**Data for this task**
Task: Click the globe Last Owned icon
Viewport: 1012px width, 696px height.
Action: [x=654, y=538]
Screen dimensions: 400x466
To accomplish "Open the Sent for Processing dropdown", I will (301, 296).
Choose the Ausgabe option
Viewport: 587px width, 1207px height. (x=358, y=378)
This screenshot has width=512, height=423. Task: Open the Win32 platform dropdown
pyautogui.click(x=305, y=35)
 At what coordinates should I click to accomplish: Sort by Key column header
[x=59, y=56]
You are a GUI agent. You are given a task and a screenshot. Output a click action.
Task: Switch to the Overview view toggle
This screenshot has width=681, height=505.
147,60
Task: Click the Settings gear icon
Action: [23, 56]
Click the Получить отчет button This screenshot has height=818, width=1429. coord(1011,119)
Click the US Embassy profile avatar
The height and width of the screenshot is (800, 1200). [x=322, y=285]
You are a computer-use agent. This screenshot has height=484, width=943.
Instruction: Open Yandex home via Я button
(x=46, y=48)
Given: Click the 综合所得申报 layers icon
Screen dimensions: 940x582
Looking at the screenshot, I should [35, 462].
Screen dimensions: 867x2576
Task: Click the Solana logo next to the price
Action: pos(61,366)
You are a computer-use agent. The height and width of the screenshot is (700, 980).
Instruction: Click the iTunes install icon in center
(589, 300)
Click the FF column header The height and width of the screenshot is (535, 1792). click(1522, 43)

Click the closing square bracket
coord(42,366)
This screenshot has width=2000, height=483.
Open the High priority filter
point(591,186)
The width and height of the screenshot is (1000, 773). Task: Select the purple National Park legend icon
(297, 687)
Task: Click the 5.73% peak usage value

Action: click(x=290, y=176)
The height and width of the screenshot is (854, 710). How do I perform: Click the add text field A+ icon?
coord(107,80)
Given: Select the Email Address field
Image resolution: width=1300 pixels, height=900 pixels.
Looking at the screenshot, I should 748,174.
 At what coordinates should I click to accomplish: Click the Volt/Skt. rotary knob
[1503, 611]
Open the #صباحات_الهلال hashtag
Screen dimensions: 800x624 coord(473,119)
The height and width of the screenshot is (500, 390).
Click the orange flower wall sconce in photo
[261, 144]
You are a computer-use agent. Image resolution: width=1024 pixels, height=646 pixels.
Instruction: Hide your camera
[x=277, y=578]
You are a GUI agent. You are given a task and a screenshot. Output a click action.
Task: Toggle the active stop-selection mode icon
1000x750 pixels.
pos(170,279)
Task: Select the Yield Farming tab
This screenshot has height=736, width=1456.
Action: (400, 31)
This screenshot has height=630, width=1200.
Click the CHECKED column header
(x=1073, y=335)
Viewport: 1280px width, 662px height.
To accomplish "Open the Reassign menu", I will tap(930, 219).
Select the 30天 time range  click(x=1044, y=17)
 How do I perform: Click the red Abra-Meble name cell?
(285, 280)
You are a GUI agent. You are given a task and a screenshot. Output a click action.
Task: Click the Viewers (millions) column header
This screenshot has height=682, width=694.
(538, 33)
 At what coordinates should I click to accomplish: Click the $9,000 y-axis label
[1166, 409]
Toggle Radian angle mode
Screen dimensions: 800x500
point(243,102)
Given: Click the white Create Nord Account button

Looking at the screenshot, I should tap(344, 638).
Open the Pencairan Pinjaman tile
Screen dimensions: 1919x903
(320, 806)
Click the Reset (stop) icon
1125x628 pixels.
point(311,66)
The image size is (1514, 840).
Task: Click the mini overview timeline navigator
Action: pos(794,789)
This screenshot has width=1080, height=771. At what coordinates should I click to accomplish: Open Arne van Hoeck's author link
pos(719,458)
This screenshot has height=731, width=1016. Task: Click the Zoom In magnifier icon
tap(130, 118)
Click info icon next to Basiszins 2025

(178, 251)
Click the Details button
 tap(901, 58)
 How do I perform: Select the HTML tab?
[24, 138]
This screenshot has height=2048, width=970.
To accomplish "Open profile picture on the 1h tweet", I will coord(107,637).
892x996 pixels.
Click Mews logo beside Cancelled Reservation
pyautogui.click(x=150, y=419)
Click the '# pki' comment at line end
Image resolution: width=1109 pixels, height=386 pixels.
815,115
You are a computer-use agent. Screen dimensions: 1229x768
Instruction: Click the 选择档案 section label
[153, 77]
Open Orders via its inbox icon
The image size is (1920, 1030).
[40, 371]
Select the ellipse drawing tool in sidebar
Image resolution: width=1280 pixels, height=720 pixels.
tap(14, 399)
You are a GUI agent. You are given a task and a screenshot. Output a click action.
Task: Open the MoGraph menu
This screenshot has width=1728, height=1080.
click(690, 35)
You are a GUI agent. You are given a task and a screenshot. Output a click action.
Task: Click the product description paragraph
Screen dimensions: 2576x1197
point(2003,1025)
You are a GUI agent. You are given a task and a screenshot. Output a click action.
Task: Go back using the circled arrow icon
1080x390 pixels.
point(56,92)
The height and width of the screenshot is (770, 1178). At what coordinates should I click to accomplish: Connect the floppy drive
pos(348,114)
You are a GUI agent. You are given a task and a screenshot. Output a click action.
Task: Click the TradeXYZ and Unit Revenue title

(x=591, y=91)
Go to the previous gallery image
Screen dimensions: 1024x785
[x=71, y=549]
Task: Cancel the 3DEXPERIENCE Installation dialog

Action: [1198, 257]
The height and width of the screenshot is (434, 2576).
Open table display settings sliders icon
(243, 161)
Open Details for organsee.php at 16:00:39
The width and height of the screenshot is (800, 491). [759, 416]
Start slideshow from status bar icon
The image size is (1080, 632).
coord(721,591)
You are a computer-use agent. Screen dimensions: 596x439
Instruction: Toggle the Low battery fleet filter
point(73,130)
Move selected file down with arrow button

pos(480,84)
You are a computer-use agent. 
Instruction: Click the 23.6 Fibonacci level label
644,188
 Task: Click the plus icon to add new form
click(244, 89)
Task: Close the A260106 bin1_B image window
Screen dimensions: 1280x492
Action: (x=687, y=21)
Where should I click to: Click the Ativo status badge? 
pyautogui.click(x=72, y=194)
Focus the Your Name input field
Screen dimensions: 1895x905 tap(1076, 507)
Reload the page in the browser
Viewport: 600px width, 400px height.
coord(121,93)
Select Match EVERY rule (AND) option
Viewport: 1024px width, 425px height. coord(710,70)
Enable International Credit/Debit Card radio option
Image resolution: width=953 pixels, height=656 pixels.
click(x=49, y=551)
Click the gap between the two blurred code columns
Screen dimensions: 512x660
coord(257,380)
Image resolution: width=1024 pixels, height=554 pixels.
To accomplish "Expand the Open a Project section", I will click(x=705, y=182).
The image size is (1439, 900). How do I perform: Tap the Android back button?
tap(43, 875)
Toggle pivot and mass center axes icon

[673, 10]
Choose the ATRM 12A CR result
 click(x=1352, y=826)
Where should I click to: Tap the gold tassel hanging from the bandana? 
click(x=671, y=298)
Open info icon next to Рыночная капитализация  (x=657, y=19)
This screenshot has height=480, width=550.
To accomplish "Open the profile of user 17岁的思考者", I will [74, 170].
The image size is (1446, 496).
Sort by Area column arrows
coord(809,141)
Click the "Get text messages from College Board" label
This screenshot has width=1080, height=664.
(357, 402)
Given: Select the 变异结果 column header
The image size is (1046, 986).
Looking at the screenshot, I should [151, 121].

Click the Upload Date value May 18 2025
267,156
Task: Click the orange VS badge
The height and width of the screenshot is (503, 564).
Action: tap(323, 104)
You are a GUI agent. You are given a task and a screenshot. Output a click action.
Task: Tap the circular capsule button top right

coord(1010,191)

**Requirement**
Where does "mode" appear in the listing? Show every line that has it.

**Response area**
Task: Toggle the active stop-selection mode icon
Toggle Radian angle mode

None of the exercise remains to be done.